The majority of First Contact's effects were handled by Industrial Light and Magic under the direction of John Knoll. Smaller effects sequences, such as phaser fire, computer graphics, and transporter effects were delegated to a team led by visual effects supervisor David Takemura. Accustomed to directing episodes for the television series, Frakes was frequently reminded by effects artist Terry Frazee to "think big, blow everything up". Most of the effects sequences were planned using low-resolution computer-generated animatics. These rough animated storyboards established length, action and composition, allowing the producers and director to ascertain how the sequences would play out before they were shot.

First Contact was the last film to feature a physical model of the Enterprise. For the ship's dramatic introduction, the effects team combined motion control shots of the Enterprise model with a computer generated background. Sequence supervisor Dennis Turner, who had created Generations' energy ribbon and specialized in creating natural phenomena, was charged with creating the star cluster, modeled after the Eagle Nebula. The nebular columns and solid areas were modeled with basic wireframe geometry, with surface shaders applied to make the edges of the nebula glow. A particle render ILM devised for the earlier tornado film Twister was used to create a turbulent look within the nebula. Once the shots of the Enterprise had been captured, Turner inserted the ship into the computer-generated background and altered its position until the images matched up.
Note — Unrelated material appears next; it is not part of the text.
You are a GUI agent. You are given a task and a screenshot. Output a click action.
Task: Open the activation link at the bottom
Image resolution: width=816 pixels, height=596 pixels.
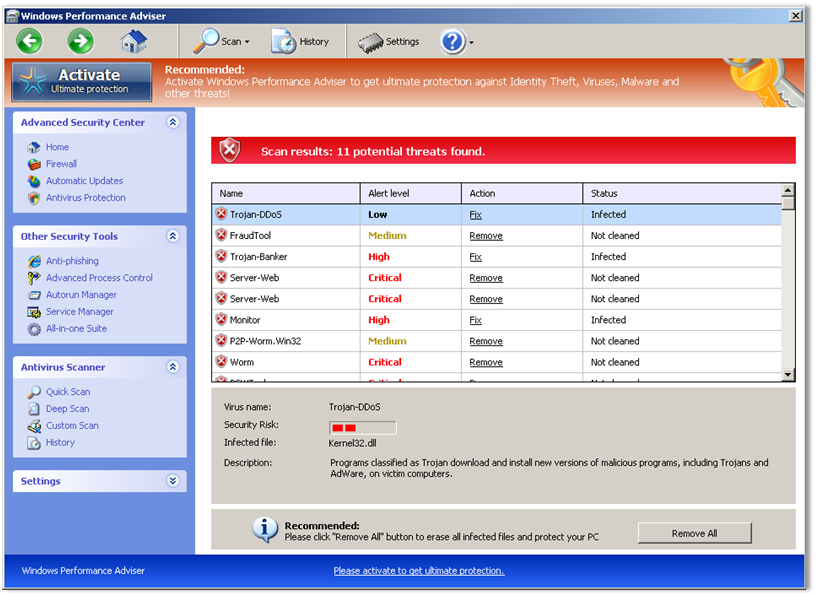(420, 570)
The opening beauty pass of the new Enterprise was the responsibility of visual effects cinematographer Marty Rosenberg, who handled all the other miniatures, explosions, and some live-action bluescreen elements. Rosenberg had previously shot some of the Enterprise-D effects for Generations, but had to adjust his techniques for the new model; the cinematographer used a 50 mm lens instead of the 35 mm used for Generations because the smaller lens made the new Enterprise's dish appear stretched out. Knoll decided to shoot the model from above and below as much as possible; side views made the ship appear too flat and elongated. The effects supervisor enjoyed motion control passes of ships over computer-generated versions, as it was much easier to capture a high level of detail with physical models rather than trying to recreate it by computer graphics.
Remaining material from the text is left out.